To find anything equivalent on the left you have to go far out of the mainstream, to activists who insist that climate change can’t be fought without overthrowing capitalism. Still, my sense is that many Democrats believe that politics as usual isn’t up to the task, that we need a political earthquake to make real action possible. In particular, I keep hearing that the Obama administration’s environmental efforts have been so far short of what’s needed as to be barely worth mentioning.
But things are actually much more hopeful than that, thanks to remarkable technological progress in renewable energy.
The numbers are really stunning. According to a recent report by the investment firm Lazard, the cost of electricity generation using wind power fell 61 percent from 2009 to 2015, while the cost of solar power fell 82 percent. These numbers — which are in line with other estimates — show progress at rates we normally only expect to see for information technology. And they put the cost of renewable energy into a range where it’s competitive with fossil fuels.
Now, there are still some issues special to renewables, in particular problems of intermittency: consumers may want power when the wind doesn’t blow and the sun doesn’t shine. But this issue seems to be of diminishing significance, partly thanks to improving storage technology, partly thanks to the realization that “demand response” — paying consumers to cut energy use during peak periods — can greatly reduce the problem.

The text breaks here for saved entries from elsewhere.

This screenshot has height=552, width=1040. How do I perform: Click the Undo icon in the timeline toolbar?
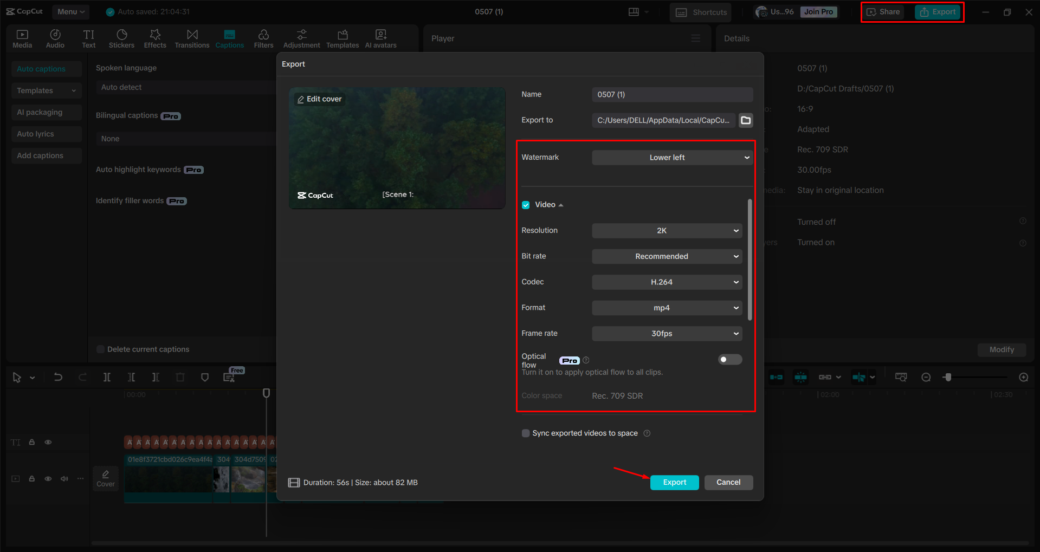coord(58,376)
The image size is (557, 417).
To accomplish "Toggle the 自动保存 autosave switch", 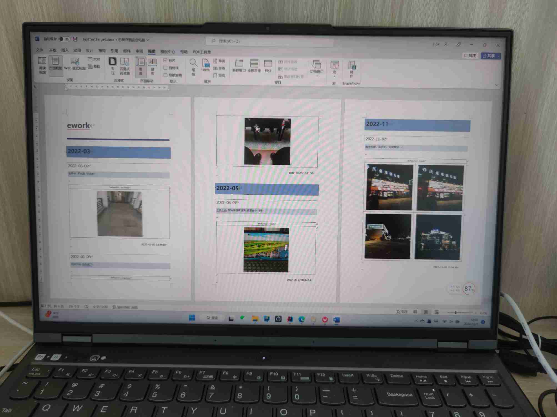I will pyautogui.click(x=64, y=39).
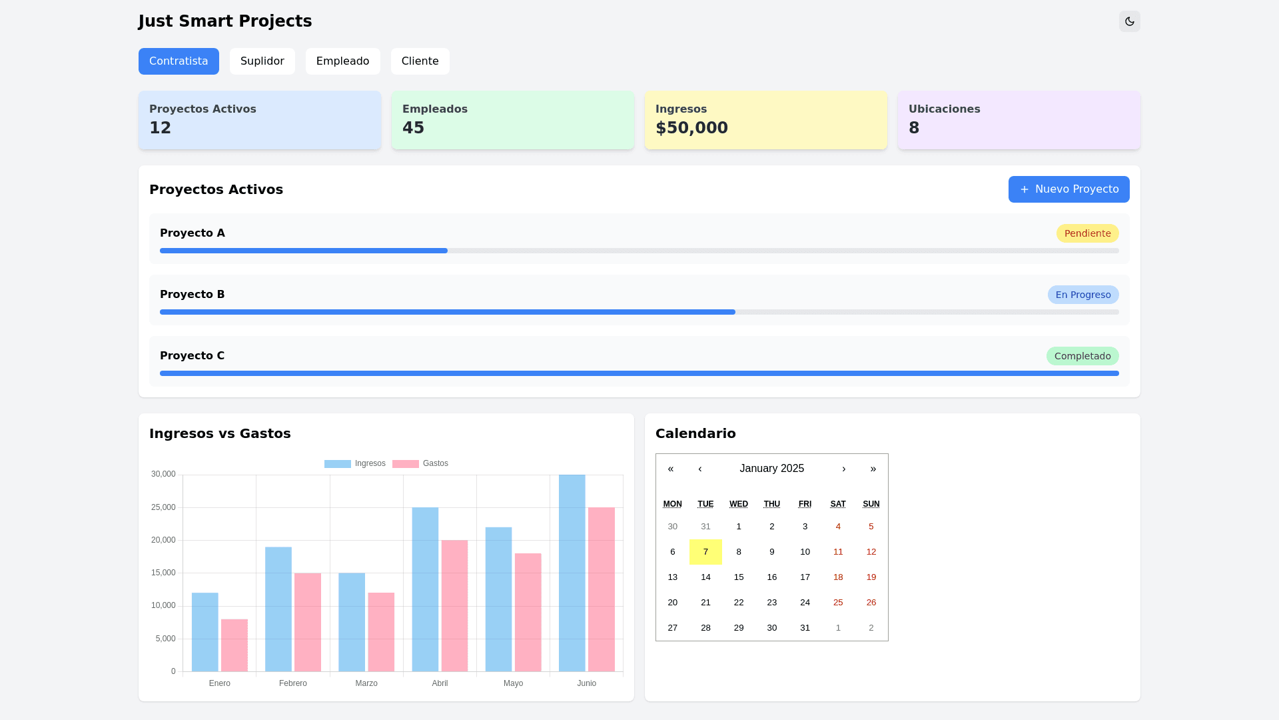
Task: Select January 15 in the calendar
Action: coord(738,577)
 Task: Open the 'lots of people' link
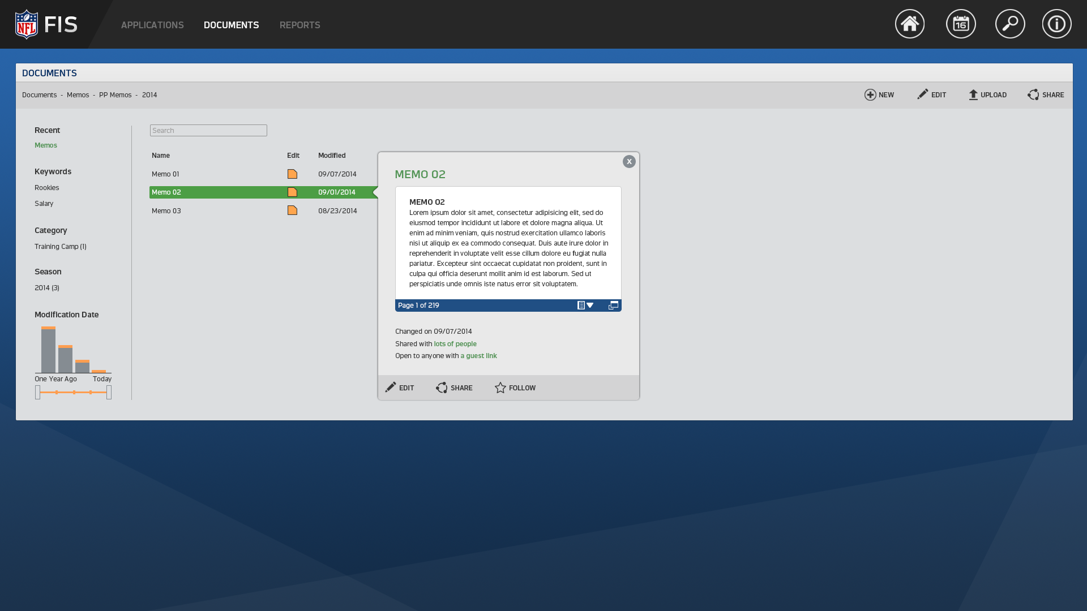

So what will it take to achieve a large-scale shift from fossil fuels to renewables, a shift to sun and wind instead of fire? Financial incentives, and they don’t have to be all that huge. Tax credits for renewables that were part of the Obama stimulus plan, and were extended under the recent budget deal, have already done a lot to accelerate the energy revolution. The Environmental Protection Agency’s Clean Power Plan, which if implemented will create strong incentives to move away from coal, will do much more.
And none of this will require new legislation; we can have an energy revolution even if the crazies retain control of the House.

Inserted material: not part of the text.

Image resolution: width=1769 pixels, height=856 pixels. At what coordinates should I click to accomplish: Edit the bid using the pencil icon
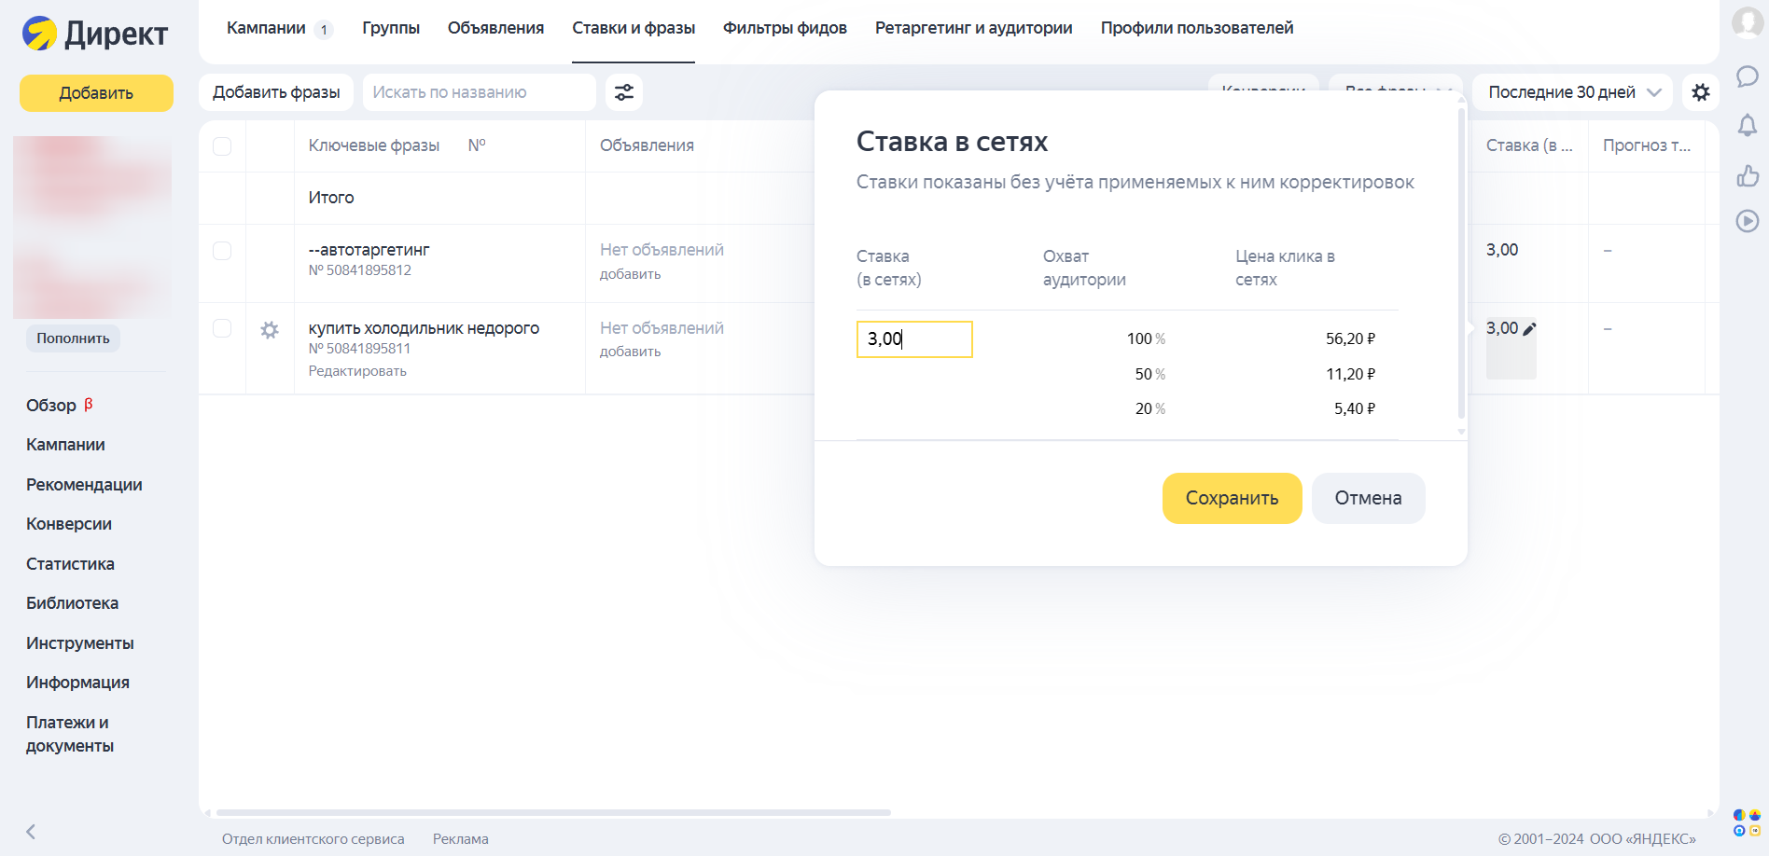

Now, skeptics may point out that even if all these good things happen, they won’t be enough on their own to save the planet. For one thing, we’re only talking about electricity generation, which is a big part of the climate change problem but not the whole thing. For another, we’re only talking about one country when the problem is global.
But I’d argue that the kind of progress now within reach could produce a tipping point, in the right direction. Once renewable energy becomes an obvious success and, yes, a powerful interest group, anti-environmentalism will start to lose its political grip. And an energy revolution in America would let us take the lead in global action.
Salvation from climate catastrophe is, in short, something we can realistically hope to see happen, with no political miracle necessary. But failure is also a very real possibility. Everything is hanging in the balance.
* The author is the sole recipient of the Nobel Memorial Prize in Economic Sciences for his work on international trade theory in 2008. He is distinguished professor in the Graduate Center Economics Ph.D. program and distinguished scholar at the Luxembourg Income Study Center at the City University of New York. In addition, he is professor emeritus of Princeton University’s Woodrow Wilson School.